[ CHAPTER XII—THE DOWNFALL OF MACHIAVELLI CLAY ]
[ CHAPTER XXIII—THE FEDERAL UNION: IT MUST BE PRESERVED ]
[ CHAPTER XXIV—THE ROUT OF TREASON ]
[ CHAPTER XXV—THE GRAVE AT THE GARDEN'S FOOT ]
CHAPTER I—SALISBURY AND THE LAW
IN this year of our Lord's grace, 1787, the ancient town of Salisbury, seat of justice for Rowan County, and the buzzing metropolis of its region, numbers by word of a partisan citizenry eight hundred souls. Its streets are unpaved, and present an unbroken expanse of red North Carolina clay from one narrow plank sidewalk to another. In the summer, if the weather be dry, the red clay resolves itself into blinding brick-red dust. In the spring, when the rains fall, it lapses into brick-red mud, and the Salisbury streets become bottomless morasses, the despair of travelers. Just now, it being a bright October afternoon and a shower having paid the town a visit but an hour before, the streets offer no suggestion of either mud or dust, but are as clean and straight and beautiful as a good man's morals. Trees rank either side, and their branches interlock overhead. These make every street a cathedral aisle, groined and arched in leafy green.

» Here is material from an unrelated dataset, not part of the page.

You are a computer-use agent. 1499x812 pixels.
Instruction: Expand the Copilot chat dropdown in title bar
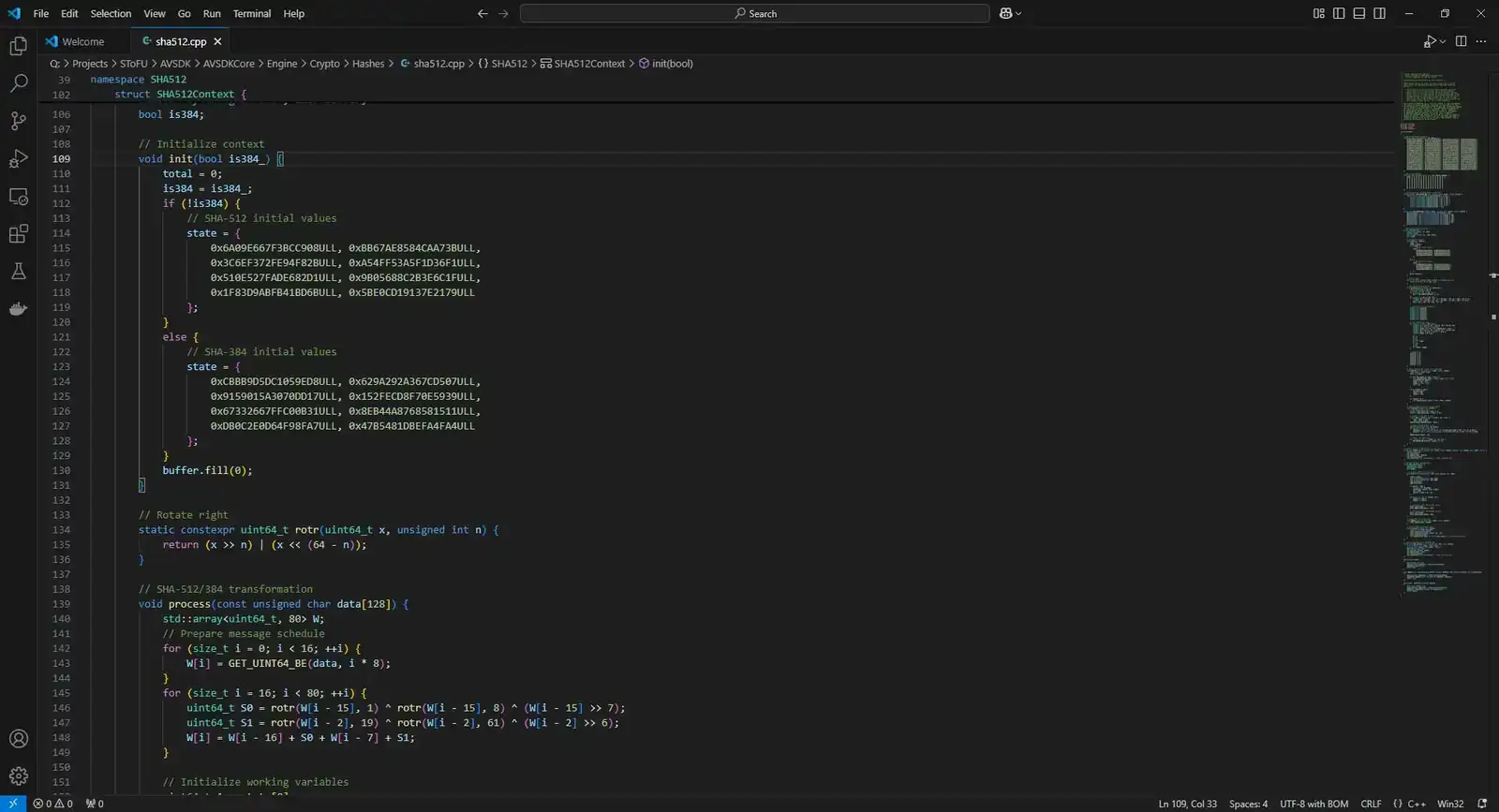coord(1018,13)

In one of the suburbs, that is to say about pistol shot from the town's commercial center, stands a two-story mansion. It is painted white, and thereby distinguished above its neighbors, and has a heavily columned veranda all across its wide face. This edifice is the residence of Spruce McCay, a foremost member of the Rowan County bar.

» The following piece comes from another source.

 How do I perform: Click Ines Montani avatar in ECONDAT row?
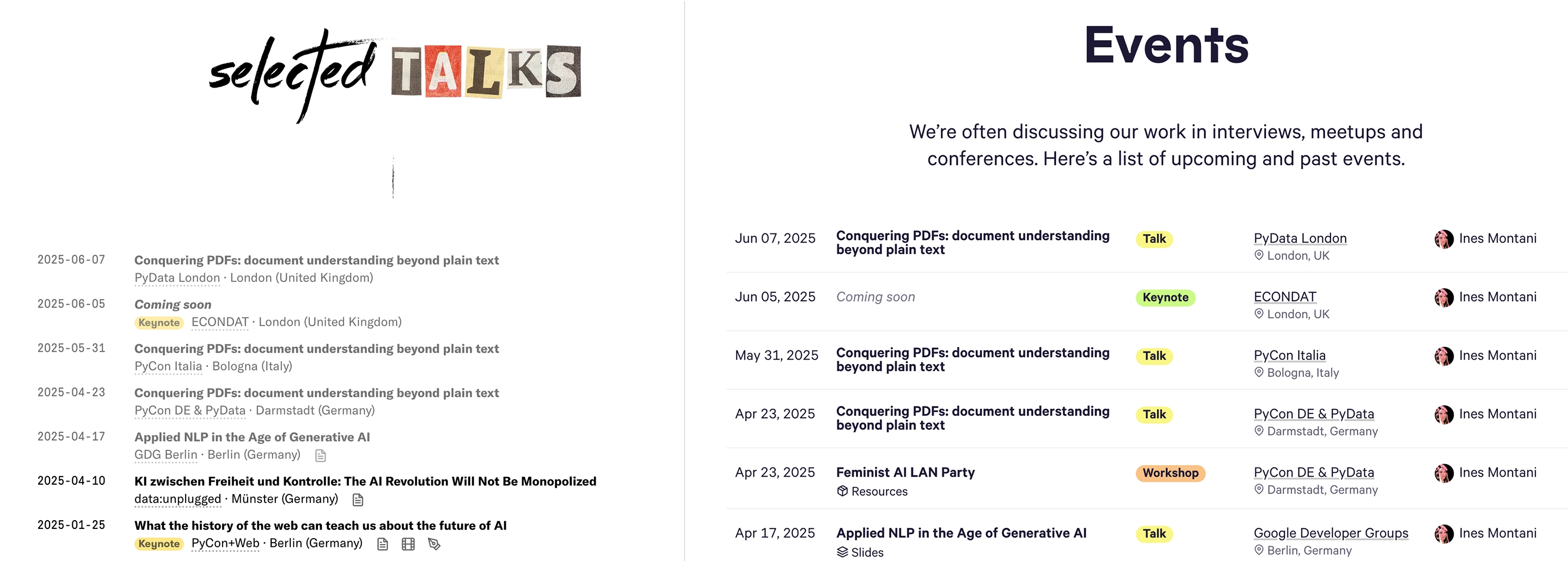[x=1444, y=298]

In a corner of the lawn, which unfolds verdantly in front of the house, is a one-story one-room structure, the law office of Spruce McCay. Inside are two or three pine desks, much visited of knives in the past, and a half-dozen ramshackle chairs, which have seen stronger if not better days. Also there is a collection of shelves; and these latter hold scores of law books, among which “Blackstone's Commentaries,” “Coke on Littleton,” and “Hales's Pleas of the Crown” are given prominent place. The books show musty and dog-eared, and it is many years since the youngest among them came from the printing press.